Дубровский. Дело князя Верейского

Дмитрий Сергеевич Сивков, 2022

1812 год. Князь Василий Верейский – сотрудник недавно созданной российской военной разведки, после провала в Париже выходит отставку. Василий Михайлович отправляется в своё поместье. В военном министерстве его просят оказать содействие губернским властям в поимке разбойника Дубровского. Тот в свою очередь охотится за семейной реликвией Верейских – саженьем великих князей Тверских. Его должна одеть на свадьбу невеста Верейского.За княжеское украшение Наполеоном обещано триста тысяч франков. Саженье – один из символов феодальной власти. После захвата Российской Империи, её планируется превратить в конфедерацию удельных княжеств. Артефакты должны придать реформам исторический антураж…

Оглавление

* * *

Приведённый ознакомительный фрагмент книги Дубровский. Дело князя Верейского предоставлен нашим книжным партнёром — компанией ЛитРес.

Купить и скачать полную версию книги в форматах FB2, ePub, MOBI, TXT, HTML, RTF и других

Туман

I

Ненасытно и равнодушно, как прачка солёную треску за ужином, город заглатывала мутная желеобразная прорва. Только на Rue Eustache de Saint Pierre за час в ней канули дюжина юбок, не меньше — собачьих хвостов, шпага унтер-офицера морской пехоты, три выкуренных до половины испанских сигары и даже Notre-Dame de Calais. Четыре придела храма растворились в мареве, как сахар в гроге, чей аромат здесь источали все — от кормилиц до гробовщиков.

На улицах Кале разве что незрячие чувствовали себя комфортно. Атмосфера неопределённости придаёт уверенности дебютантам: безусые гарсоны то и дело судачили, что июль 1821 года щедр на туманы, как никогда со времён взятия Бастилии. Хотя откуда им было это знать…

Мешай туман лишь горожанам, было бы ещё полбеды. Так нет, он словно огромный сторожевой пёс разлёгся на выходе из французского порта и перекрыл кораблям путь. О том, чтобы в ближайшее время преодолеть каких-то двадцать миль пролива Па-де-Кале и оказаться в английском Дувре, не могло быть и речи.

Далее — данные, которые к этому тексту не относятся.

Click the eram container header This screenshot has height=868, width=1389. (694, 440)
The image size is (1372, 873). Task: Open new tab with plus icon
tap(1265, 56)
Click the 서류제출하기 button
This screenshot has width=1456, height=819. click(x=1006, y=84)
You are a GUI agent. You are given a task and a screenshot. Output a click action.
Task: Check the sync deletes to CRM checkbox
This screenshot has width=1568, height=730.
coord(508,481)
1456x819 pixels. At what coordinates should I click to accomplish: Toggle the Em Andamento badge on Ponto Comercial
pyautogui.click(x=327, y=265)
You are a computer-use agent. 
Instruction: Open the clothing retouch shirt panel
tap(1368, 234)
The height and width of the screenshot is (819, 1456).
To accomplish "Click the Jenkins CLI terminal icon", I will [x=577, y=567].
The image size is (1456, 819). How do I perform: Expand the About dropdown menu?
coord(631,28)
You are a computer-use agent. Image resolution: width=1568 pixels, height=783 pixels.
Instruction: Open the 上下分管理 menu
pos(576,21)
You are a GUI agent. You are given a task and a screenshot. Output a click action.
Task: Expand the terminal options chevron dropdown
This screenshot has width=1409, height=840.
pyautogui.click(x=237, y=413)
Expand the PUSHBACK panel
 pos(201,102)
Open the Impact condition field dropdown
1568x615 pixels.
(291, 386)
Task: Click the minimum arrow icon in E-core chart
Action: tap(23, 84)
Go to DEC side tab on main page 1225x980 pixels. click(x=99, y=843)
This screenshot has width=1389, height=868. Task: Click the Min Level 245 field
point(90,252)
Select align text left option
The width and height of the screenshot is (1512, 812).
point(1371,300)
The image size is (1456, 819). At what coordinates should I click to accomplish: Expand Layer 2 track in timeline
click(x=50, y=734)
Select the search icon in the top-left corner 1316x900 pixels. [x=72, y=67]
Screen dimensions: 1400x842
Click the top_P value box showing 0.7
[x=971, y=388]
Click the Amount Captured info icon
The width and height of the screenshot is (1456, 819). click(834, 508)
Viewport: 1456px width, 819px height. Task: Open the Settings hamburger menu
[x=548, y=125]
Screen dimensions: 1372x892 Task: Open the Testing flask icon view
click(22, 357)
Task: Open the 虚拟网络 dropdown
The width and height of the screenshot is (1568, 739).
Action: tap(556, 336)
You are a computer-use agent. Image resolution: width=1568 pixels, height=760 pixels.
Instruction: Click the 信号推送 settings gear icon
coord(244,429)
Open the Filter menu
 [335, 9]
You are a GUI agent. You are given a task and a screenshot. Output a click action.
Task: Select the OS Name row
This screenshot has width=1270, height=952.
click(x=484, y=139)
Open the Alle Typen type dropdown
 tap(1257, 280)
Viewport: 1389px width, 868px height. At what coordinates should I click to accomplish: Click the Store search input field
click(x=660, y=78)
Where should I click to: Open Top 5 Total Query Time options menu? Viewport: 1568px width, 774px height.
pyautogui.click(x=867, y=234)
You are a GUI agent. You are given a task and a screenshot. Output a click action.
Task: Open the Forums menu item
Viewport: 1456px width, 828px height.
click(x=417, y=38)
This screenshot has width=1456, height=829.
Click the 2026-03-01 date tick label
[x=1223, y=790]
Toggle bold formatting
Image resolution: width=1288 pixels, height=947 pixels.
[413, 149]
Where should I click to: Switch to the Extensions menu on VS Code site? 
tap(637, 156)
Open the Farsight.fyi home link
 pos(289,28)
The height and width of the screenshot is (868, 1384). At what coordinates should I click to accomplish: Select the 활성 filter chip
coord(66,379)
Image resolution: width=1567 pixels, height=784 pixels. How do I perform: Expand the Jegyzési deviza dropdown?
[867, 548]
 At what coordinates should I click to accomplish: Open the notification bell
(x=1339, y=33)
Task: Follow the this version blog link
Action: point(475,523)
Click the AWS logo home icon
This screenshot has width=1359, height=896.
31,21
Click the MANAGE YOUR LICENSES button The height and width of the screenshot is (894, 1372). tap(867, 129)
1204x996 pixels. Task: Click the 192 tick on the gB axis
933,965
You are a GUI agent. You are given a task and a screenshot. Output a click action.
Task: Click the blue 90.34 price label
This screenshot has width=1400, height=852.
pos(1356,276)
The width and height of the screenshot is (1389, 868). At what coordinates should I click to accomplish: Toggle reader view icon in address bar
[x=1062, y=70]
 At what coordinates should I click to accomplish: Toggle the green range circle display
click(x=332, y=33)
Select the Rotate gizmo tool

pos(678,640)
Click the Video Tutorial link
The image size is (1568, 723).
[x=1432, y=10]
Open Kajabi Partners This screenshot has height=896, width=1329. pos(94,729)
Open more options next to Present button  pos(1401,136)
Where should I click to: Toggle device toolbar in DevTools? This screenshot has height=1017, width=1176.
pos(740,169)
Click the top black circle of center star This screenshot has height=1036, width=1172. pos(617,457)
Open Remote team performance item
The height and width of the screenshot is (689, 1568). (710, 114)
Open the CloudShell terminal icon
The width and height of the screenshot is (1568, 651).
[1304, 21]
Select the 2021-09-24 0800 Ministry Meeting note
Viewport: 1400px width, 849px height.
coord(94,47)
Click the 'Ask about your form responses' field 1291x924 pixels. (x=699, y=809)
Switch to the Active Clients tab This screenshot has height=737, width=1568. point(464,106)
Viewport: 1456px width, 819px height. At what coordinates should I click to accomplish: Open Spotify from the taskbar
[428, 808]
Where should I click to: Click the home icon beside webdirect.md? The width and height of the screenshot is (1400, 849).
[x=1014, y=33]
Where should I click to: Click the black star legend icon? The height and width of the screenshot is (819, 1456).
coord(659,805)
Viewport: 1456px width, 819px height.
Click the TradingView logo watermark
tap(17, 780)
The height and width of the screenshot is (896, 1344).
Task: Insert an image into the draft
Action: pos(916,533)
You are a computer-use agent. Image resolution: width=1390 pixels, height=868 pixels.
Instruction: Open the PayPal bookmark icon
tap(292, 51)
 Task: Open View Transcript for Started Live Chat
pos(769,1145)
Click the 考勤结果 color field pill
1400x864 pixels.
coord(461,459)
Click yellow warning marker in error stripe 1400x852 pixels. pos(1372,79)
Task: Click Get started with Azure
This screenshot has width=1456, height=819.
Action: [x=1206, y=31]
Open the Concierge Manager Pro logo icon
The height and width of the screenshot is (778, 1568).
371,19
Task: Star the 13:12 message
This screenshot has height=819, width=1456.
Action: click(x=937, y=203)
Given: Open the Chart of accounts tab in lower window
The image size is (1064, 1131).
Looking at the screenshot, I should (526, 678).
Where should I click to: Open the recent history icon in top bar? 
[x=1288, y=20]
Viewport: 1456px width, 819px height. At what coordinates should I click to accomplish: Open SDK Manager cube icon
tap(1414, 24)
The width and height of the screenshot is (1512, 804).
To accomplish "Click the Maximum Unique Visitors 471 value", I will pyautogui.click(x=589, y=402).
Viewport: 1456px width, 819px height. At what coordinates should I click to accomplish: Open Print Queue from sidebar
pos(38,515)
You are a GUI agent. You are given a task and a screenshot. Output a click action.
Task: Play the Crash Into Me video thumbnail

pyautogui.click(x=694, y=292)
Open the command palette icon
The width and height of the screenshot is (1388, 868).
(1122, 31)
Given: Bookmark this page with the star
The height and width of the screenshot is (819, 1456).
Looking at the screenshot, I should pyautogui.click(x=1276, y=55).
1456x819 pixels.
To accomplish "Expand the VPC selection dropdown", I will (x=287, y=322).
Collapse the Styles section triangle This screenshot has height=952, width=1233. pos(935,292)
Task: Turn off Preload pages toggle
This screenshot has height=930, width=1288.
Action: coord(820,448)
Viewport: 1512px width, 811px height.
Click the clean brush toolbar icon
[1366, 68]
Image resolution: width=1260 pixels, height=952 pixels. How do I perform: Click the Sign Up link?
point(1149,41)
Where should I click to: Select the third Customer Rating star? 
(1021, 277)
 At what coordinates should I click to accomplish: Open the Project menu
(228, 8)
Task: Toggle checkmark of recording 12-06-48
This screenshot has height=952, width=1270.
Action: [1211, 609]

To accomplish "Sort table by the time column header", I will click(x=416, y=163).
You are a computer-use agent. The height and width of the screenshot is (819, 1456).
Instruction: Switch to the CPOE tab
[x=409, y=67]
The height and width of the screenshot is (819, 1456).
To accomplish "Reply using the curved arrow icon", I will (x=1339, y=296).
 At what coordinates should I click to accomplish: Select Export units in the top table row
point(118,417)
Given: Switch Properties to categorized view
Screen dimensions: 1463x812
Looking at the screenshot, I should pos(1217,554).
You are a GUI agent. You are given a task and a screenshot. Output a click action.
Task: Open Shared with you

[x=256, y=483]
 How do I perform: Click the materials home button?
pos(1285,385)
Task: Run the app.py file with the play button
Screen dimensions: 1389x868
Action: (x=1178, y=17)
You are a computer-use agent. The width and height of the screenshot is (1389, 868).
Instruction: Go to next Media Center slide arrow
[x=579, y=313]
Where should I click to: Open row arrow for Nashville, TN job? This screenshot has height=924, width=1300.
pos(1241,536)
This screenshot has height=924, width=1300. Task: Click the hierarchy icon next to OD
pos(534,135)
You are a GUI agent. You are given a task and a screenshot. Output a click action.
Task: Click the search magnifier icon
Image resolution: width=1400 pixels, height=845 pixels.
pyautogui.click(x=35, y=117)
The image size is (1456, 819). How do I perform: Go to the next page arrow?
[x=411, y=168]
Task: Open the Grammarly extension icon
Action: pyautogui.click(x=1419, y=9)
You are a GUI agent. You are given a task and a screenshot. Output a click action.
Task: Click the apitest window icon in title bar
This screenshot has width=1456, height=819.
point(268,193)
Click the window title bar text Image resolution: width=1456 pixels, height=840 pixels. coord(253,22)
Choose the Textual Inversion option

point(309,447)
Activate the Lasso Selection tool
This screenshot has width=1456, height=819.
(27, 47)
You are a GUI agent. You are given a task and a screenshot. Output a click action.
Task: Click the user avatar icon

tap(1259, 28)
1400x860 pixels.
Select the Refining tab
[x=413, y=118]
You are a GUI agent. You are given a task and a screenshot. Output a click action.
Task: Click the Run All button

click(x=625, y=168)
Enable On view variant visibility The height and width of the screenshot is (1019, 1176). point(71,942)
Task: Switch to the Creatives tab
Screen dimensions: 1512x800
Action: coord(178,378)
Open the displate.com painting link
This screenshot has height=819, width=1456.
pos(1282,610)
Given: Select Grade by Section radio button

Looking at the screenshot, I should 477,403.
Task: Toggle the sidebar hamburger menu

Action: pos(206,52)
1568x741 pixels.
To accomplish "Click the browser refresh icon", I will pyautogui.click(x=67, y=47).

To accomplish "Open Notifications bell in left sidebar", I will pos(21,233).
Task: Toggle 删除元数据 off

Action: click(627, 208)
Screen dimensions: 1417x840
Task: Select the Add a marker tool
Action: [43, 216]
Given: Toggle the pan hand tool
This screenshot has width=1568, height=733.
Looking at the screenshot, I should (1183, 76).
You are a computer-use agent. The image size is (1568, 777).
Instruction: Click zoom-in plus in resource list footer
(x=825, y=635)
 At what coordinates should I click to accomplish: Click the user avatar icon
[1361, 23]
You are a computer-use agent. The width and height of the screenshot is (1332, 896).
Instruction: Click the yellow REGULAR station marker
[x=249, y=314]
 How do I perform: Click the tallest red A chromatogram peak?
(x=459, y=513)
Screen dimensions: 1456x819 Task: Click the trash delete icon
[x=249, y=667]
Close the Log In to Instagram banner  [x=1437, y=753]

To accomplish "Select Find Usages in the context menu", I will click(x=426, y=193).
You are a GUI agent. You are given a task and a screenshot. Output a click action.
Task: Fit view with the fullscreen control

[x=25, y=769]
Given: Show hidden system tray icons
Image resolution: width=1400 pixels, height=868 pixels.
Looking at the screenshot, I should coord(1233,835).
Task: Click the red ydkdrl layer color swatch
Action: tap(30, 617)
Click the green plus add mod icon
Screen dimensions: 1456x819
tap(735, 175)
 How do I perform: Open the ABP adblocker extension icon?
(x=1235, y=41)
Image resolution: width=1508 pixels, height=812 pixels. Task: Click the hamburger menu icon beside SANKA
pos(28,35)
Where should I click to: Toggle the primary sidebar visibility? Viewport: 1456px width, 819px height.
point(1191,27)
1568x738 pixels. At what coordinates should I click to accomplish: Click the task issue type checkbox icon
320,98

Об этом уведомили в администрации порта, о том же судачили и голоса в тумане. Если молва вторит официальным сведениям, это явный признак истинного состояния дел: одни не преувеличивают, другие не занижают.

II

Путешественникам в западне оставалось лишь хмелеть от вина, щекотать нервы за картами или изучать достопримечательности наощупь. Отец с сыном оказались лишены даже выбора.

Их обычно принимали за деда и внука: мужчина — с седоватыми баками и лицом с резкими чертами, как у профилей монархов, отчеканенных на монетах стран восточнее Альп; мальчик же скорее унаследовал черты матери — тонкие и изящные, такие придают художники ликам юных греческих богов, ещё не развращённых нравами Олимпа.

Экскурсия чужестранцев ожидаемо не задалась: пришлось довольствоваться знакомством с алтарём Кафедрального собора Богоматери. Как рассказал церковный привратник, главную часть храма создали ещё во времена Людовика XIII из каррарского мрамора, специально доставленного из Генуи. Когда мальчик положил руку на алтарь, то тут же отдёрнул её. Ему показалось, что он дотронулся до большого холодного, сваренного вкрутую яйца. Такими приходилось часто закусывать в дороге. Он уже дал себе слово, что, когда вырастет, в его доме будет табу на эту еду.

Вечером в порту их ждала всё та же песня от дежурного офицера, что и днём:

— Только сумасшедший капитан отшвартуется или поднимет якорь при такой видимости. У нас, в Кале, таких нет. Да и в Дувре тоже. Так что, господа, наберитесь терпения и не уплотняйте свою желчь досадой. Грог вам в помощь! Бог даст, завтра-послезавтра погода наладится.

III

Путешественникам указали, где можно неподалёку остановиться. Консьерж гостиницы «Masha» числился в заведении ещё и барменом, так что для начала предложил налить рома. Отказ не испортил ему настроения, и мужчина принялся судачить про злосчастный туман. В Кале других достойных тем для бесед не имелось. Словно тут давно никого не пыряли ножом из ревности или не забивали до смерти в уличной драке. Хотя, с другой стороны, для жителей портового города это всё могло быть делом обычным и уж куда менее значимым, чем гидрологические капризы Ла-Манша.

— Да, мсье, летом здесь редко когда туман держится более двух суток. Зимой — да… Тогда, бывает, и на неделю заляжет. Хотя, скажу я вам, в августе это не самая большая неприятность. В это время и смерчи в проливе не редкость. Так что всё не так плохо.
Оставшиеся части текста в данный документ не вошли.